▶ **Task to carry out**
Please repeat exactly the lines from the one containing "Click the V_DC_BUS channel label" through the last line of the records below, both included, and leave out any pictures.

════

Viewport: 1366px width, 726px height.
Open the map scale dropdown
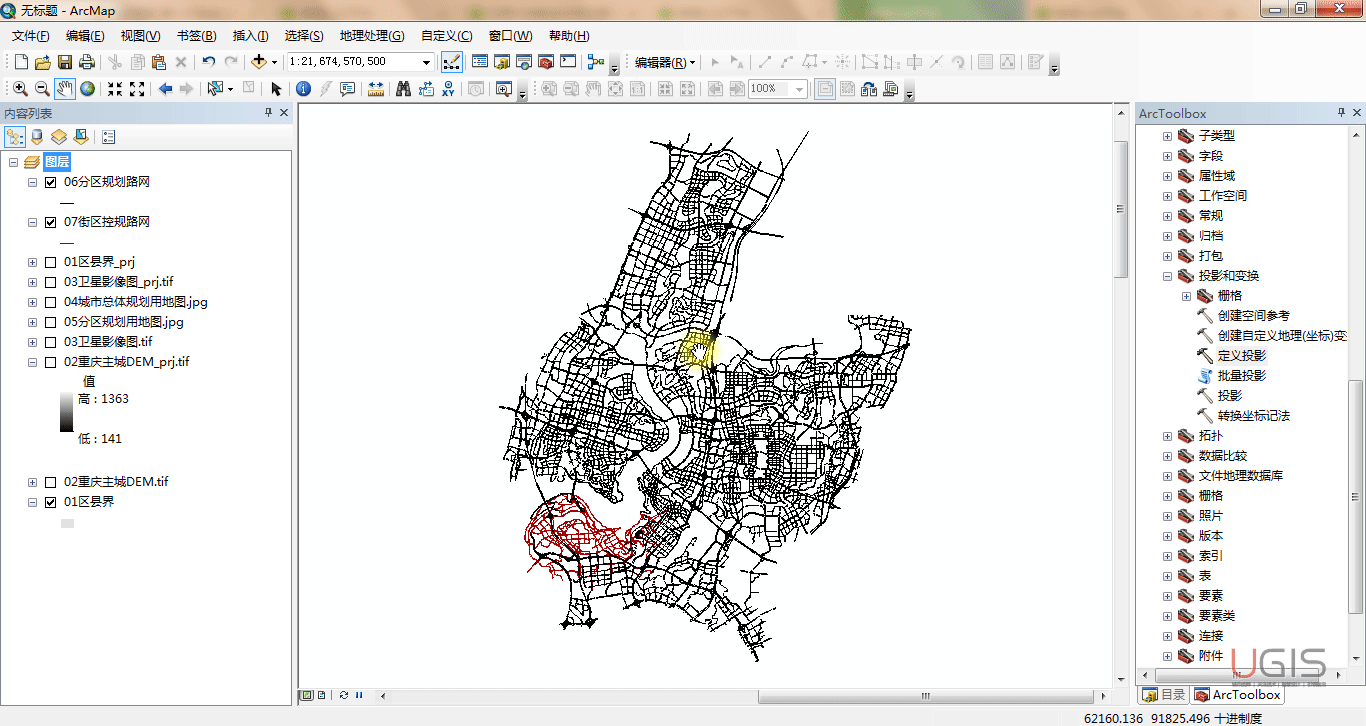pyautogui.click(x=426, y=62)
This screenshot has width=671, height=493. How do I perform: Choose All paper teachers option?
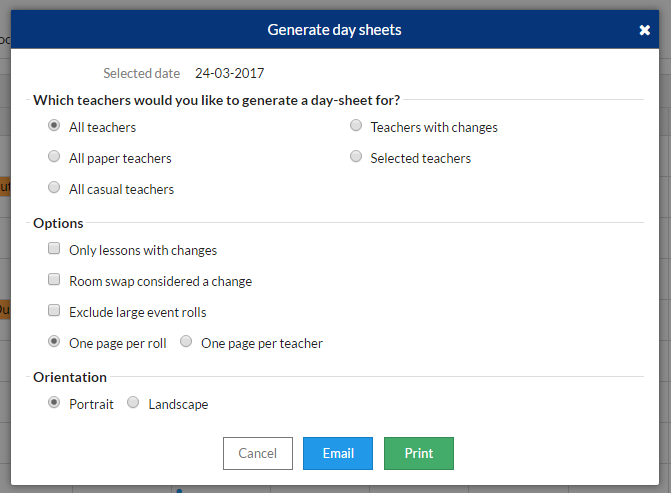tap(54, 157)
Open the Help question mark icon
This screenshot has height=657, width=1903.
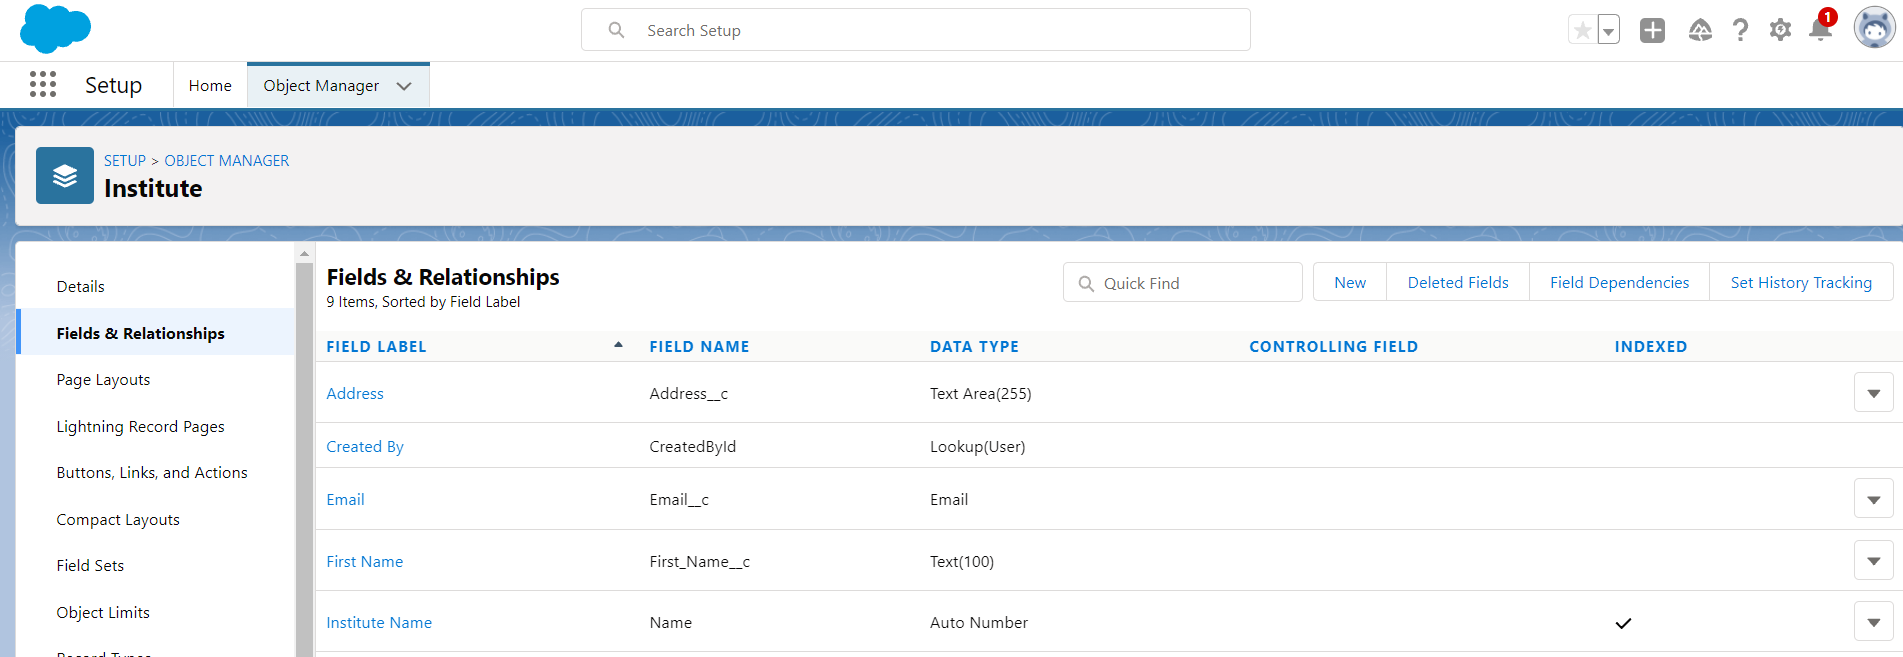[1740, 31]
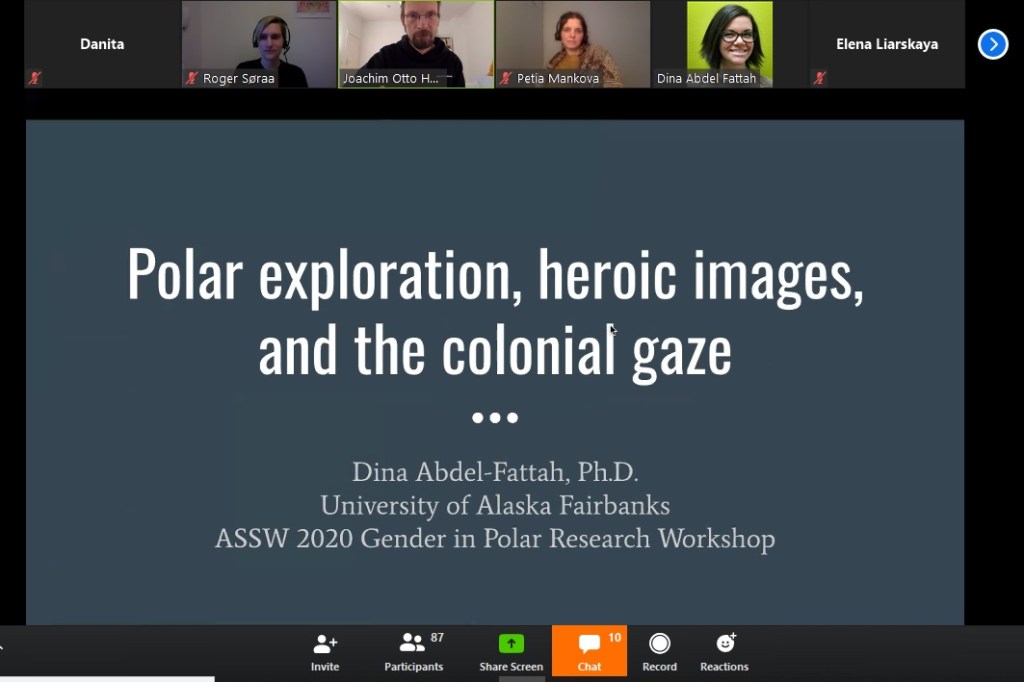This screenshot has width=1024, height=682.
Task: Open the Invite people panel
Action: click(325, 651)
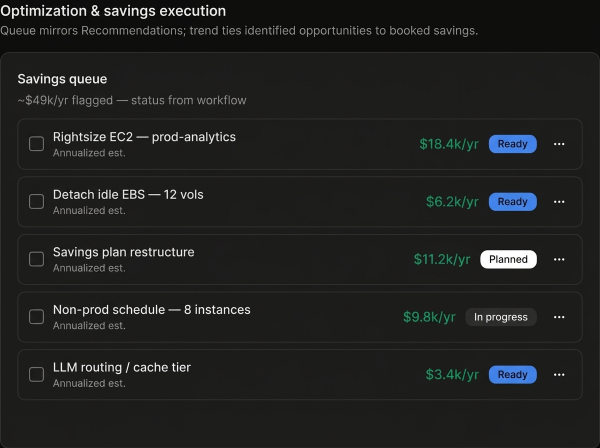Open the Non-prod schedule — 8 instances item
The image size is (600, 448).
point(151,310)

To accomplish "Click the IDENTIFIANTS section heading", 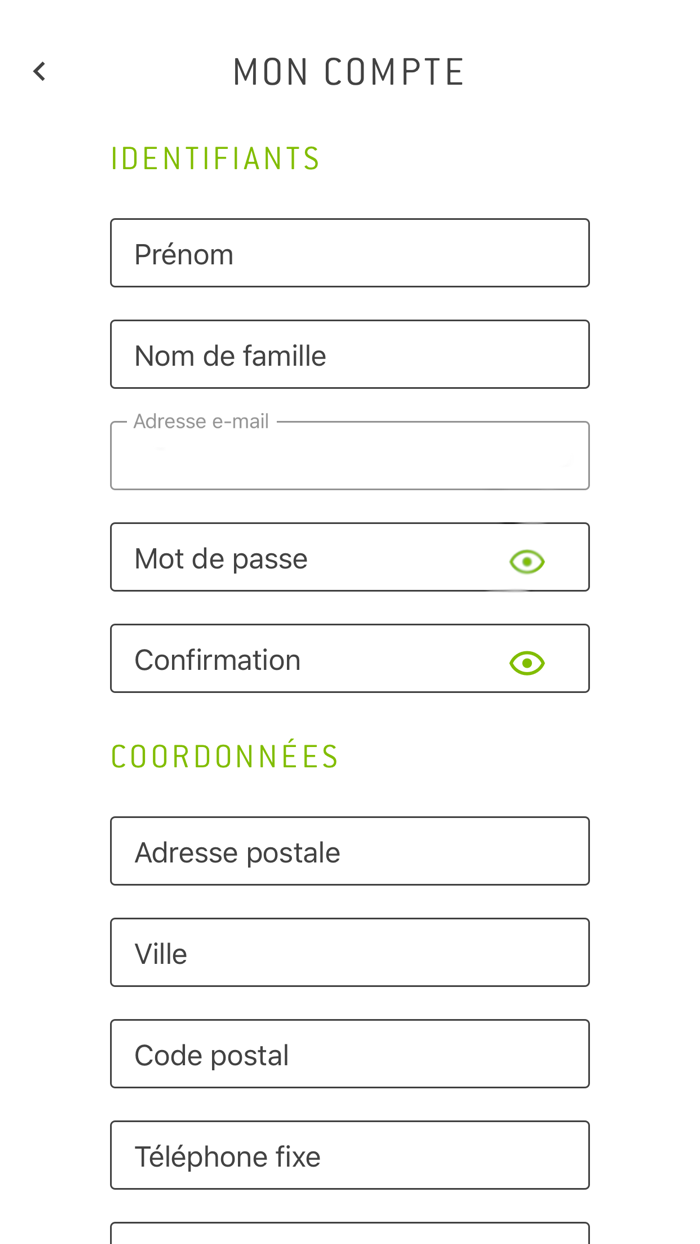I will click(x=215, y=159).
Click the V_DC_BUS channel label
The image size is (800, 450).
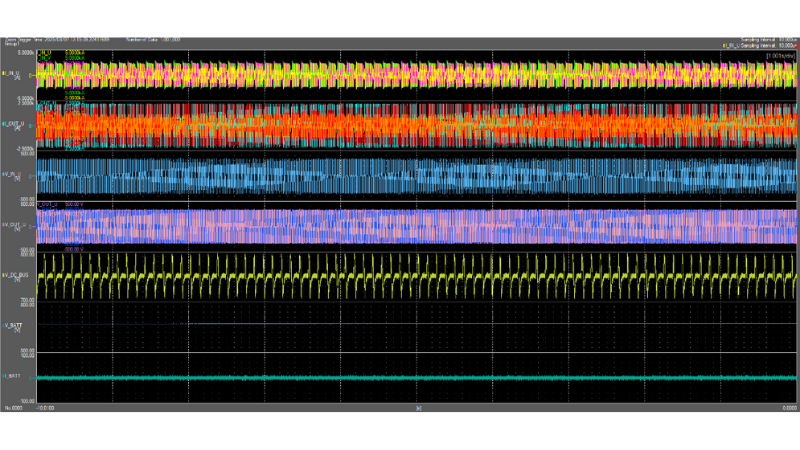tap(16, 274)
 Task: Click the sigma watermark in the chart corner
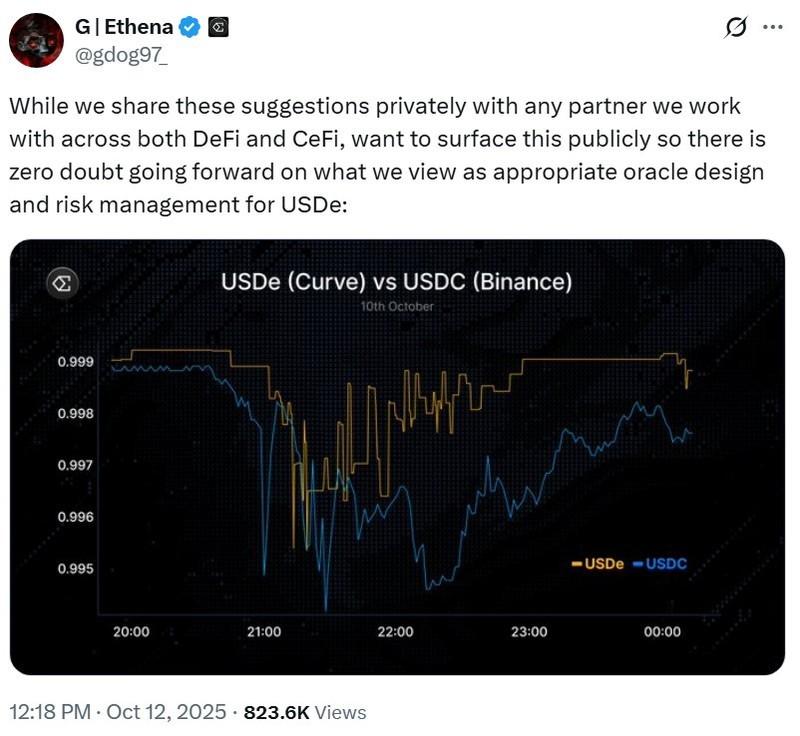pos(62,283)
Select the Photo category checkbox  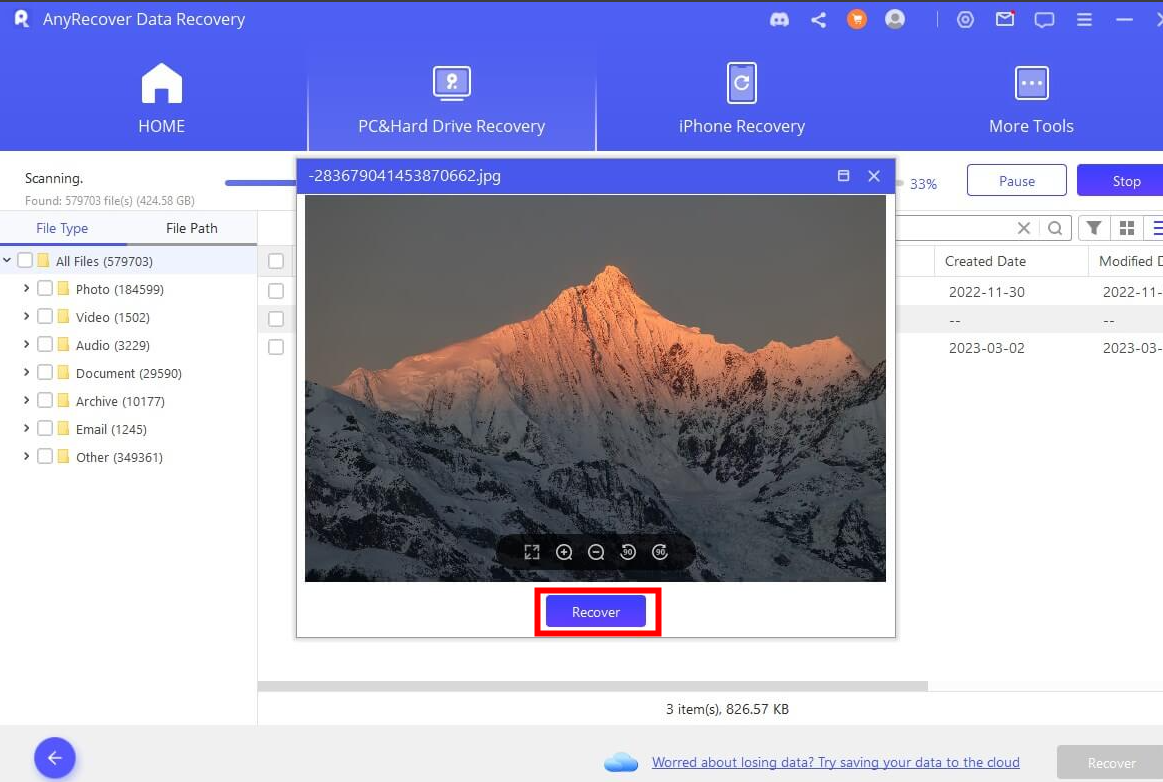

════

▶ **Solution**
Click the V_DC_BUS channel label
The image size is (800, 450).
tap(16, 274)
 Task: Click the sigma watermark in the chart corner
pos(62,283)
Select the Photo category checkbox  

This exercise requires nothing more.